Kimberly Dunham-Snary, Queen’s University

Supervisor: Stephen Archer, Queen’s University

Cardiopulmonary diseases are the leading cause of death in Canada. Pulmonary hypertension (PH) is divided into 5 groups. Group 1 is a rare form of PH affecting the lung vasculature in the absence of other cardiopulmonary diseases; all approved PH therapies are restricted to Group 1 PH patients. However, Group 3 PH (related to chronic hypoxia and/or lung diseases) afflicts hundreds of thousands of Canadians. While PH is a negative prognostic factor in patients with lung disease or hypoxia there is no known therapy for Group 3 PH. This project focuses on unifying the mechanism of hypoxic pulmonary vasoconstriction (HPV) and the pathology of PH. HPV is the process by which ventilation-perfusion matching is achieved during hypoxia via the constriction of resistance arteries within the lung vasculature (nearly all other blood vessels dilate during hypoxia). The HPV response is dramatically reduced in a number of pathologies, including pulmonary arterial hypertension (PAH). Prior work from our lab identified mitochondria in pulmonary artery smooth muscle cells (PASMC) as the major oxygen sensor that triggers HPV. The mitochondrial network in PASMC is unique in that it alters production of diffusible redox mediators, including reactive oxygen species (ROS) in proportion to partial pressure of oxygen (PO2). These ROS (including hydrogen peroxide, H2O2) are produced within the mitochondrial electron transport chain (ETC). We propose that mitochondrial-derived H2O2 serves as a diffusible redox-signaling molecule that reflects alveolar PO2, and regulates pulmonary vascular tone via its interaction with redox-sensitive ion channels and enzymes. The opposing effects of hypoxia on PA and renal arteries (RA) (constriction vs. vasodilatation) are mimicked by inhibitors of ETC Complex I (rotenone) and III (antimycin A), implicating these complexes as the source of the oxygen-sensitive ROS signal.

Hypothesis: One or more subunits of mitochondrial ETC Complex I serve as the mitochondrial redox oxygen sensor, and these subunit(s) are downregulated in PAH.
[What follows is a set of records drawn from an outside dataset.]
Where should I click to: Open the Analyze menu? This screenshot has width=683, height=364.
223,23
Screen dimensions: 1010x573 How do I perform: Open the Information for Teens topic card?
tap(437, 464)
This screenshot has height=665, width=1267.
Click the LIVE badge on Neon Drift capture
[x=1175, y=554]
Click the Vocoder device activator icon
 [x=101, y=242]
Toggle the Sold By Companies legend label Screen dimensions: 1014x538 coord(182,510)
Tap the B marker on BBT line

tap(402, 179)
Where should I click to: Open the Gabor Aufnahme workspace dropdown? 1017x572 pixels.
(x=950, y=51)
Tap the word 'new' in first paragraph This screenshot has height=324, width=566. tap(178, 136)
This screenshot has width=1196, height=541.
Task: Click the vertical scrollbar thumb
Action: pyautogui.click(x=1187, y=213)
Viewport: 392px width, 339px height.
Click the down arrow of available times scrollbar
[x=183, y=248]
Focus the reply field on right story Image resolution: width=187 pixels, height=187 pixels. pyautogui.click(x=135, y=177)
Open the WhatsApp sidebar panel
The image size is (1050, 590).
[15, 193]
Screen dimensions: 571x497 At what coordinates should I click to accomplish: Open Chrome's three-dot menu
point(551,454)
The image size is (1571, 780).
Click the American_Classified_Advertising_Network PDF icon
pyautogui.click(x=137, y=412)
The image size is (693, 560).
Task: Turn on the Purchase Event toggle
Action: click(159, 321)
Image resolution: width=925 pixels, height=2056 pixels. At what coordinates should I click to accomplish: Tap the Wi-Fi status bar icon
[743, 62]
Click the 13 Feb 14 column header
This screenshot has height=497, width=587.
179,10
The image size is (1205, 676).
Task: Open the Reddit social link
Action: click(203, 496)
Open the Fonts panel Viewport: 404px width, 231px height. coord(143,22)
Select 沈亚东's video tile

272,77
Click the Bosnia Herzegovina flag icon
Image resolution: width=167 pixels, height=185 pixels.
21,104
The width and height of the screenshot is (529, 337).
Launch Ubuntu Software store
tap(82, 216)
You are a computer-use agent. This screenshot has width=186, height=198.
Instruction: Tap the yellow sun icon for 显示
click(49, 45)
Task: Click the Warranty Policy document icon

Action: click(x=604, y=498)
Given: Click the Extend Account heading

Goals: We will determine differences in production of mitochondrial hydrogen peroxide (the putative mediator of the oxygen sensing signaling cascade) in pulmonary vs. renal SMC as well as variation in mitochondrial function, metabolism and gene expression. Subsequently, we will translate these results and perform targeted screening of PASMC from PAH patients compared to healthy controls. Finally, we will explore the effects of silencing candidate subunit(s) in healthy human PASMC and rat PASMC, in an effort to confirm the molecular identity of the mitochondrial proteins required for oxygen sensing.

Relevance: Better understanding of HPV will identify new potential therapeutic targets and advance the creation of new therapies for patients with PH. Elucidation all aspects of the oxygen sensing system is critical to combat diseases of impaired oxygen sensing and to devise new therapies for populations at altitude, in whom excessive HPV can cause diseases including high altitude pulmonary edema (HAPE). This proposal relates to CVN’s Priority Research Areas (Identifying targets for early detection strategies for populations at high risk for vascular diseases) as well as the overall goal of CVN (to improve the health of Canadians by furthering the field of vascular research).